I was not my mother’s pride and joy. Let that go right there.
My father could never have managed to play a father on TV.
I don’t know what my brother who died could have grown up to be.
My sister went to Bible College so now she can speak authoritatively when she states her sincere belief that Jesus sure as Hell did not die to save the likes of me. Also, she is grossly obese. But she doesn’t blame it on a glandular disorder like some people might. She thinks being fat is somehow on account of the molestations.
Eventually, by working at jobs he hated, my old man raised his economic status to the point where he actually owned a postage stamp piece of land. He grew rocks and tree stumps for the most part. And my job in the family was to dig them out for him. Sometimes, when I did a particularly good job he gave me a half a can of beer to drink. Other times all I got was constructive criticism.

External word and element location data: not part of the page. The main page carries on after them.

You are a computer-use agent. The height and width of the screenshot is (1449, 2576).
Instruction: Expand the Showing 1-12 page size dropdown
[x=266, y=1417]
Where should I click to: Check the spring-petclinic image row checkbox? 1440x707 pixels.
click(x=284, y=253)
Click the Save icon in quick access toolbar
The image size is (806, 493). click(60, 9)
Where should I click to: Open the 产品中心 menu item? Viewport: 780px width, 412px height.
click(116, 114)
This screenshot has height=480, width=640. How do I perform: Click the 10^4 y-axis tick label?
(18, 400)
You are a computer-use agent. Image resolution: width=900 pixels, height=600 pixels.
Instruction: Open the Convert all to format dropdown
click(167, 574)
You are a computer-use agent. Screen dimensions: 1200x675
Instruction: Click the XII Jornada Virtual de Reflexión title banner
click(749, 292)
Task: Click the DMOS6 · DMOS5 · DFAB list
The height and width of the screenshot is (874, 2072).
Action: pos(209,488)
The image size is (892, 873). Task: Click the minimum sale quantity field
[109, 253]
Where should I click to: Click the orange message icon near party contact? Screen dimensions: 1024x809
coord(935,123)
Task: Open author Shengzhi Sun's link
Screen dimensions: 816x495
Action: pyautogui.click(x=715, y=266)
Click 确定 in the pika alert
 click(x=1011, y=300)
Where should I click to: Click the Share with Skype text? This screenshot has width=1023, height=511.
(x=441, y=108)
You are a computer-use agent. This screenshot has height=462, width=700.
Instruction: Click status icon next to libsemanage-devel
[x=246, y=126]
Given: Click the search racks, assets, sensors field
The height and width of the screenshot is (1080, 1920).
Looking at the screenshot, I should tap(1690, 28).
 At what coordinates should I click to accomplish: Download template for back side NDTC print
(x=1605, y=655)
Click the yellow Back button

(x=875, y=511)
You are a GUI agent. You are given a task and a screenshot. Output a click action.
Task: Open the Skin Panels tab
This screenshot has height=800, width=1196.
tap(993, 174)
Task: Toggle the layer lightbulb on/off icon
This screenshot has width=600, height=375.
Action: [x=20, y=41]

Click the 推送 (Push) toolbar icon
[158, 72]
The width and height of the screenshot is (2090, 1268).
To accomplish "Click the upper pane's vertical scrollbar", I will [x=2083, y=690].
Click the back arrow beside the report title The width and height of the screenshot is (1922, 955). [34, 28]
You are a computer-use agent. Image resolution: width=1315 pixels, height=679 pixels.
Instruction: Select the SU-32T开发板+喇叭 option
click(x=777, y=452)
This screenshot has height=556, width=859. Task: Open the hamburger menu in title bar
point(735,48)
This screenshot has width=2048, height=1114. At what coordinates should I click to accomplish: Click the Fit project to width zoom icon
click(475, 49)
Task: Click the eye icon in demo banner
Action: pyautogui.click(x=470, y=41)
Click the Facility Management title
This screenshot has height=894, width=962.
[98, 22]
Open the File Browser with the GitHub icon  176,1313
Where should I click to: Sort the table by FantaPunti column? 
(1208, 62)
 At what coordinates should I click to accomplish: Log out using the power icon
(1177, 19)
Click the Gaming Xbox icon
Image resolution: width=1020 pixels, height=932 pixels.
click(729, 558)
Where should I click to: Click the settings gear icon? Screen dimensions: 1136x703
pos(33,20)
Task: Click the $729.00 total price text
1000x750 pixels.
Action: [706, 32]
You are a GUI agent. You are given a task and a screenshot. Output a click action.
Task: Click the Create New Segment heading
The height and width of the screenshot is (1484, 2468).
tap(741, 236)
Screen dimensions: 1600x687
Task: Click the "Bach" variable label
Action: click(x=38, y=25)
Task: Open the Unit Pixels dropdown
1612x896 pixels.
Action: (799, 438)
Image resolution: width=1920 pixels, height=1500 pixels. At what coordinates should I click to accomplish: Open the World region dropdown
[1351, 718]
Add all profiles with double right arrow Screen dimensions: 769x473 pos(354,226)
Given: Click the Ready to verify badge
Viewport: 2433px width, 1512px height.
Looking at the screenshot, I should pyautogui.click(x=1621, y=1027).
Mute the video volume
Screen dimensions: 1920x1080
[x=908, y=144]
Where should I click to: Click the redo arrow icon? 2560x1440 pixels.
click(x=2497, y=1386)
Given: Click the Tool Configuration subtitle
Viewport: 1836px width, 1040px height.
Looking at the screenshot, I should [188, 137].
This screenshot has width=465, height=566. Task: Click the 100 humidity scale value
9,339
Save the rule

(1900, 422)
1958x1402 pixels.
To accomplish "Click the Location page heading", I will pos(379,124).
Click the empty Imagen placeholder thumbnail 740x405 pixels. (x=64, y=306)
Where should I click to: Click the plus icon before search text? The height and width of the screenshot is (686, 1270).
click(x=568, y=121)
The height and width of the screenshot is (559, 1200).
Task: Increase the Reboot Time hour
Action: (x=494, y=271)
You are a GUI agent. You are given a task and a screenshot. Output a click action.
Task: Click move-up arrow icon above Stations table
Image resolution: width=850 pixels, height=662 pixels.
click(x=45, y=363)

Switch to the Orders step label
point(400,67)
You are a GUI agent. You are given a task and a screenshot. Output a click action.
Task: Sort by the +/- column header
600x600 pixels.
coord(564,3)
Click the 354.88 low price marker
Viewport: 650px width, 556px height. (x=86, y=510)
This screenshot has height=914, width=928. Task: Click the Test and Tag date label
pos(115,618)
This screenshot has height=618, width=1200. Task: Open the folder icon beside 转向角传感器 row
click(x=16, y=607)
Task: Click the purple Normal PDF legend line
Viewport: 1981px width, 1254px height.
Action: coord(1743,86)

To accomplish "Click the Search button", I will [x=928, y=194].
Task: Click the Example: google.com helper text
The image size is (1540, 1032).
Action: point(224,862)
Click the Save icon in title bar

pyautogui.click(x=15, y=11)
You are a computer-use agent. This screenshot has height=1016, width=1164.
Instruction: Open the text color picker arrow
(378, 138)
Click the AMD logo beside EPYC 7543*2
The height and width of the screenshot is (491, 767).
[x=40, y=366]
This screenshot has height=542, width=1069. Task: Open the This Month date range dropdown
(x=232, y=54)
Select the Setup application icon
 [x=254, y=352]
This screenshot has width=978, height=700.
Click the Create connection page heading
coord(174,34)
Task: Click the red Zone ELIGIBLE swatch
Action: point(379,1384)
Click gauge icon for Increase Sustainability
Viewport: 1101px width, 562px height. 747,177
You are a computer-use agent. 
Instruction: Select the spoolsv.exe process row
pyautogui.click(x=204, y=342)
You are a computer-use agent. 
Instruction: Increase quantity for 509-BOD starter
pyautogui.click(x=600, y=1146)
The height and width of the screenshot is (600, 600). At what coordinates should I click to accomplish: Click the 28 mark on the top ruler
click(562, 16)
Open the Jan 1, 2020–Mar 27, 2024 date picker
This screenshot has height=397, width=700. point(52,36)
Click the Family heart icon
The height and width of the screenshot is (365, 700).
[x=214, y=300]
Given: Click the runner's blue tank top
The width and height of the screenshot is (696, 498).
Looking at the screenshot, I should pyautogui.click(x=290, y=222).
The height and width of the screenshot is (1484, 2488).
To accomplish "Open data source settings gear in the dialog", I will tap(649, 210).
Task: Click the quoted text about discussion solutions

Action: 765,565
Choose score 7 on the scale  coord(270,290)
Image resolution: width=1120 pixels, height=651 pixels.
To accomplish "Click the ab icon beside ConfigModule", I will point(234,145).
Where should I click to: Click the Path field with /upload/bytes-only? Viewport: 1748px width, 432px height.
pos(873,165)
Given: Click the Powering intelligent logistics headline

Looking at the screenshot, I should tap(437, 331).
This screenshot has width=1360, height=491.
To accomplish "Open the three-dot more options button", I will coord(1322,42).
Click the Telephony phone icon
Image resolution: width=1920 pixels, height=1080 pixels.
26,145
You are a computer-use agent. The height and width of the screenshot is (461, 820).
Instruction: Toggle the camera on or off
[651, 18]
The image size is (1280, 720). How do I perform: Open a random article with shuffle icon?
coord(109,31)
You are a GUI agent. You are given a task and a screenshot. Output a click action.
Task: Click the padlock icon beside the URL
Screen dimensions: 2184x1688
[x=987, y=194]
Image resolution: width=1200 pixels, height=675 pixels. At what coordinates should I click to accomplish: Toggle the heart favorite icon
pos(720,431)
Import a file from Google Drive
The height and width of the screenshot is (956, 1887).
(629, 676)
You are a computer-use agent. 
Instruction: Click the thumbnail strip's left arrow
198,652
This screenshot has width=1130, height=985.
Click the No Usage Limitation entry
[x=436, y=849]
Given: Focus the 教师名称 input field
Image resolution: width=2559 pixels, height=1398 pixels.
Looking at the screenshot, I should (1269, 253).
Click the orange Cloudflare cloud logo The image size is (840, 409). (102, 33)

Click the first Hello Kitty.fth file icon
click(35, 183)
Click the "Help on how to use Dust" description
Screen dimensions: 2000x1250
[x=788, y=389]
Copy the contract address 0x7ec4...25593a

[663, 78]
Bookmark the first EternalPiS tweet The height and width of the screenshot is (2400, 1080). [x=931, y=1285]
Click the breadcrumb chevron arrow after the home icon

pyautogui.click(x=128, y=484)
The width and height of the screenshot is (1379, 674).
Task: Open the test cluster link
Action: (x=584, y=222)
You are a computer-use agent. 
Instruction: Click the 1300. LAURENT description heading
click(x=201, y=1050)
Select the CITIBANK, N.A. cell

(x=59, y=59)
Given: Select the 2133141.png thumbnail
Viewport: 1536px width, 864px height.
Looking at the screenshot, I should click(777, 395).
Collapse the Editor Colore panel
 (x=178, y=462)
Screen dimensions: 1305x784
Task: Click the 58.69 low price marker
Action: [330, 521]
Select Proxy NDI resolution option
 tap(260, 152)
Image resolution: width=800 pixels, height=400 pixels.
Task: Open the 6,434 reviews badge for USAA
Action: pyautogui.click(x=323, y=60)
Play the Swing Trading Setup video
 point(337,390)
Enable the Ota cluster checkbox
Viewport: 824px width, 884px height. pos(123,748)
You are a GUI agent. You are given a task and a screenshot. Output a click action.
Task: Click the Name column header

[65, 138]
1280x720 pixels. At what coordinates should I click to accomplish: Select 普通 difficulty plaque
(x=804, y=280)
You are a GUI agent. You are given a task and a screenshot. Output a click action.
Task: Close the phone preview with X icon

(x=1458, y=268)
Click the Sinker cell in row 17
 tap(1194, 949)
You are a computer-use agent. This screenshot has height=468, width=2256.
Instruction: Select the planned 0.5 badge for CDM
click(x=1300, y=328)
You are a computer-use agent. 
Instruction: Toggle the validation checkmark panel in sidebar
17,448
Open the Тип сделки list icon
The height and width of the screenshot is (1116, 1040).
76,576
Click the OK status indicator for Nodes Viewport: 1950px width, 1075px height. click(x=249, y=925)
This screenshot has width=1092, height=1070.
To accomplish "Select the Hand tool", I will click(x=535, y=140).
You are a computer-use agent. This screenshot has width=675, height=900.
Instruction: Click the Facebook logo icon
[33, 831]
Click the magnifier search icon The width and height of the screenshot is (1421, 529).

My father and I were never buddies. We did not play catch. I tried to stay out of his way. But we did have a father-and-son talk when I was 18.
“You’re 18-years-old. What are you gonna do? What do you think?” We were walking down the kind of road nobody walks down anymore. It was Spring. The air was buzzing.
I kept waving my hand in front of me. “I don’t know. What do you think? The Army or the Marine Corps?”
“The Marine Corps? Why? So you can come home and impress some girl with your pretty dress blues? You’re going to hate the Marines. I know you. Let me tell you about chipping paint.” He lit a cigarette and shared it with me while he told me about going over the side of a ship and chipping off the old paint. The cigarette timed out how far we were going to walk and it discouraged the bugs. “The Army’s not much better.”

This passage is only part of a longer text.